'TÜRKİYE'NİN ÖNÜNDEKİ SEÇİM'
İran'ın şu anda sıvılaştırılmış doğal gaz ve yoğunlaştırılmış doğal gaz üretiminin arttırılmasına yönelik yatırım arayışında olduğunu kaydeden Farhi, "Fakat Türkiye'nin enerji dağıtım merkezi olma yönündeki isteği dikkate alındığında, Türkiye burada İran gazının Avrupa'ya aktarımı için yatırımlar ve çeşitli yollarla kolaylaştırıcı rolü üstlenebilir. Bu, İran ve Avrupa ile işbirliğinde Türkiye'nin yapması gereken bir seçim olacak" dedi.
İran doğal gazının Rus doğal gazına bir alternatif olmasının kısa vadede mümkün olmadığını dile getiren Farhi, "Fakat coğrafi konumu da dikkate alındığında, Türkiye'nin oynayacağı rol ve yapacağı seçimler Avrupa'ya doğalgaz arzının çeşitlenmesi açısından kritik önem taşıyor" diye konuştu.
Enerji güvenliği alanında çalışmaları bulunan Kadir Has Üniversitesi'nden Prof.
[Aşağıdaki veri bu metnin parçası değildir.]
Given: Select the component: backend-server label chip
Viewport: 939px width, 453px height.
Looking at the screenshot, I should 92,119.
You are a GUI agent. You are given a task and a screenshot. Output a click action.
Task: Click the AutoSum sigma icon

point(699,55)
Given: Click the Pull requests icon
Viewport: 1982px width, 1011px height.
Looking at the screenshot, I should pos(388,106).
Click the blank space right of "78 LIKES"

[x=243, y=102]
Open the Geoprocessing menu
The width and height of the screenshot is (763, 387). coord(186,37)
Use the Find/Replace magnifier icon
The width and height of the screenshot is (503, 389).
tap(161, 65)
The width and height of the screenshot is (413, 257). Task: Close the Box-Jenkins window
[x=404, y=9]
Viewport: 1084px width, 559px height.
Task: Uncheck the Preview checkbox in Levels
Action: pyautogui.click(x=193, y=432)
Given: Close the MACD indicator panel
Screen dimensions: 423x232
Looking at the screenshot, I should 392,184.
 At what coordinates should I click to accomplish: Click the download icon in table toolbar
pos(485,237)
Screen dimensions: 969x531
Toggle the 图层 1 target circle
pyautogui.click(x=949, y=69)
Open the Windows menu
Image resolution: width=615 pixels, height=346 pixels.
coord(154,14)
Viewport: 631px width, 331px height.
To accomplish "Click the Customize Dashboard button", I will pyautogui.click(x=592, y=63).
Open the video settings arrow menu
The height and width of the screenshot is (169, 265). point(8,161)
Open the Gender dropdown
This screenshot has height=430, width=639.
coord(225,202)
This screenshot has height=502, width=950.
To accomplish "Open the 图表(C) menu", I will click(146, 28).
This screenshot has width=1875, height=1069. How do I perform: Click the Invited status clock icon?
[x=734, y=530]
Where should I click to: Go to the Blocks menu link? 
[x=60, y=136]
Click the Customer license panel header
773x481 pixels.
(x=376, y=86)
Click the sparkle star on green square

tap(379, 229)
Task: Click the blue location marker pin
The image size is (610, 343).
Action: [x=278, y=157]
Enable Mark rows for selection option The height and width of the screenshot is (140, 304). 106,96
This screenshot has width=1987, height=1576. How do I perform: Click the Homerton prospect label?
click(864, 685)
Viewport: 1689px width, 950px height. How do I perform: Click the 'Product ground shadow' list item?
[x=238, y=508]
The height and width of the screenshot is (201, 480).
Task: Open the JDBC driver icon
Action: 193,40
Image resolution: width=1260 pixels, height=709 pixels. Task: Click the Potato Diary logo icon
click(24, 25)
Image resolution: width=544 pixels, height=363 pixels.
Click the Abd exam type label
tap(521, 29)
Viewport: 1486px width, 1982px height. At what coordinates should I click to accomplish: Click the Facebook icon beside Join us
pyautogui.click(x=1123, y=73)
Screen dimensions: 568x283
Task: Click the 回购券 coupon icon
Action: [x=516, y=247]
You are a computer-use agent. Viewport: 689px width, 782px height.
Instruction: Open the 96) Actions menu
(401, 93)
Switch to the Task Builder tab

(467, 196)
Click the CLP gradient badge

Mitat Çelikpala da Sputnik Türkiye'ye yaptığı değerlendirmede İran'ın güvenilir bir üretici haline gelmesi için enerji alanında kapsamlı yatırıma ihtiyacı olduğunu belirtti. "Bu altyapıyı İran'ın tek başına modernize edip yenileyip piyasaya sunması kolay bir iş değil" diyen Çelikpala, İran'ın önünde ABD başta olmak üzere Batılı enerji şirketleriyle anlaşarak onları sistemine dahil etme ya da Rusya ile bu konuda işbirliği yapma seçenekleri olduğunu söyledi.
İran'ın doğal gazını Batılı pazarlara ve Çin'e taşıyabilmesi durumunda Rusya'ya rakip olabileceğini ifade eden Çelikpala, "Ama burada 10-15 yıllık bir süreçten bahsediyoruz. Bu dönemde Rusya acaba nasıl bir aktör olacak, buna da bakmak lazım. Çünkü Rusya hızlı bir şekilde politikasını değiştiriyor, dikkat ederseniz Çin'le anlaşma yaptı, doğuya doğru yavaş yavaş altyapı oluşturmaya çalışıyor. Acaba bunlar nasıl dengelenecek, bunları düşünmek lazım" dedi.
'İRAN'IN SİSTEME NASIL ENTERGE OLACAĞI KONUŞULMALI'
Rusya'nın enerji ticaretindeki önemli iki pazarı olan Almanya ve Türkiye'ye halihazırda doğrudan hatları bulunduğunu, bu nedenle İran gazının bu pazarlar açısından bir rekabet unsuru oluşturmasının zor olduğunu kaydeden Çelikpala, "Rusya-İran rekabetini konuşmadan önce İran'ın sisteme nasıl entegre olacağını konuşmak gerekir. Şu anki sistemiyle İran entegre bir aktör değil. Ya Türkiye'yi kullanacak, boru hatları vasıtasıyla Batı'ya gidecek, ya da yakın çevredeki aktörlerle özel ilişkiler kuracak. Burada bir rekabet ortaya çıkacak. İran'ın karşısında Türkmenistan, Kazakistan, Rusya olacak. Güneye inerseniz Katar ve diğer doğalgaz aktörleri var" diye konuştu.
İran'ın sisteme girmesinin enerji piyasasını hareketlendireceğini kaydeden Çelikpala, "Farklı aktörlerle farklı oyunlar oynanabilir hale gelecek. Ama burada alıcılar ve satıcıların hangisi hangisiyle nasıl bir anlaşma yapacak, ona bakmak gerekiyor. İran güvenilir bir aktör olup hızlıca sisteme giremeyecek bence. Biraz daha zamana ihtiyaç var" dedi.
'AVRUPA'NIN İRAN'DAN GELECEK GAZA GÖSTERECEĞİ TALEP ÖNEMLİ'
Azerbaycan gazının Türkiye ve Avrupa piyasasına iletilmesi için inşa edilen Trans Anadolu Doğalgaz Boru Hattı'nın (TANAP) da 2018'de tamamlanması hedefleniyor. İlk aşamada TANAP üzerinden Azerbaycan'dan yılda ortalama 18 milyar metreküp gaz taşınması planlanıyor. Bu miktarın, 2023'te 23 milyar metreküpe, 2026'da ise 31 milyar metreküpe çıkarılması da projenin hedefleri arasında.
Çelikpala, TANAP'a İran'dan gelecek bir hattın da bağlanabileceğini ifade ederek şunları söyledi: "Mesele, Avrupalı aktörlerin İran'dan gelecek gaza ne kadar talep gösterecekleri, ambargonun ne kadarına izin vereceği meselesi. Bunlar gerçekleşirse o zaman Türk akımı dediğimiz proje ölür anlamına geliyor. Dolayısıyla bunların hepsi spekülatif, jeopolitik tartışmalara malzeme olacak konular şu aşamada. Ama asıl uluslararası enerji şirketlerinin, üretici ve tüketicilerin oturup masa başında anlaşmaları lazım, bunlar da çok kısa vadede olmuyor. Ama her halükarda İran'ın normalleşmesi demek jeopolitik denklemde oynanabilecek oyunların çeşitlenmesi anlamına geliyor."